= Domhnall II, Earl of Mar =

14th-century Scottish nobleman

Domhnall II, Earl of Mar (date of birth unknown but prior to 1305 – 11 August 1332) was briefly Regent of Scotland during the minority of David II, King of Scotland.

Domhnall's father was Gartnait, Earl of Mar. His mother's identity is uncertain, although she seems to have been an elder daughter of Robert Bruce, Earl of Carrick.

He was taken prisoner by the English in 1306 while so young he was referred to as an 'infant' in the royal orders to keep him prisoner, however, because of his tender age he was treated very gently and eventually became part of the household of the Bishop of Bristol. He remained a prisoner until after the Battle of Bannockburn when he was released with the other Scottish prisoners but chose to remain in England. In 1322 he fought with the English against the Scots at the Battle of Old Byland.

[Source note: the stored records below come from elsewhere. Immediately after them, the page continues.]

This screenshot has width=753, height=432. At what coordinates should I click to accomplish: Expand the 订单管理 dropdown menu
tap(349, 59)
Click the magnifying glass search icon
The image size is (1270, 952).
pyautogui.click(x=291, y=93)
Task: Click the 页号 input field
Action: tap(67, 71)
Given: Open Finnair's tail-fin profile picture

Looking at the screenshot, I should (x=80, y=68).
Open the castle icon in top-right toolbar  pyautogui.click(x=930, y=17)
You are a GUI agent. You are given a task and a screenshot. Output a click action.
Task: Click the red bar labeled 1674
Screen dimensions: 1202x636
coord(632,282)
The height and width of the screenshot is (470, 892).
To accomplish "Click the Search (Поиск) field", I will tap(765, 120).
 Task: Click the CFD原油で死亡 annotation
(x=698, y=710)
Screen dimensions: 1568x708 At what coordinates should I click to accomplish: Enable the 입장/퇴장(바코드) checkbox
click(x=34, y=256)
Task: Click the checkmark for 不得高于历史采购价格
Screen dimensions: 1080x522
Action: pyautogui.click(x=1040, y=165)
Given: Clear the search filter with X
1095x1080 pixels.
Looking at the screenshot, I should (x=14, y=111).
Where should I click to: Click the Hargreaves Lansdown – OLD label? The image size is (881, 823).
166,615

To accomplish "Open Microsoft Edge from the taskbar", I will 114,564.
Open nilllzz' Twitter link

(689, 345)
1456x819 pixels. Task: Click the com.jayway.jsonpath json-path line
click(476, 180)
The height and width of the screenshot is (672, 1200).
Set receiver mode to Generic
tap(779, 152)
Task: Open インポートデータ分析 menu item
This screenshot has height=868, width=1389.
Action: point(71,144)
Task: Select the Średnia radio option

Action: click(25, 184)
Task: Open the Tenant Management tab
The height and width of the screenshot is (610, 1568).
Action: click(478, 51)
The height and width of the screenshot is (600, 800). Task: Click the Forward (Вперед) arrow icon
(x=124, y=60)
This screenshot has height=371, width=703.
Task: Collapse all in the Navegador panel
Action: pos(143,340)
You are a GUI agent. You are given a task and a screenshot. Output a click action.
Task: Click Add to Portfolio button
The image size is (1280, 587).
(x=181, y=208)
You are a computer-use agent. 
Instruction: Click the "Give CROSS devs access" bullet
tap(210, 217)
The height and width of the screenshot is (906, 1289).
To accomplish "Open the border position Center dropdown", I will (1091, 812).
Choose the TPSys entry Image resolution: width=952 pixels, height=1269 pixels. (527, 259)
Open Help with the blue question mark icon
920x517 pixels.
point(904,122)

It appears likely that he fought on the side of Edward II of England at the Battle of Boroughbridge in March 1322, as it is recorded that afterwards the Earl of Mar took Bartholomew de Badlesmere, who was one of Edward's captured opponents, to Canterbury.

He went over to the Scottish side after Edward II was deposed and led one of the three Scottish divisions at the Battle of Stanhope Park.

In 1332 the regent of Scotland, Thomas Randolph, 1st Earl of Moray, died. On 2 August Domhnall was elected as the new regent at a meeting of the Scottish nobles at Perth.
Following the invasion of Edward Balliol, with the support of Edward III of England, Mar led the Scots loyalists to confront them. He was defeated and killed at the Battle of Dupplin Moor, only nine days after his election as regent.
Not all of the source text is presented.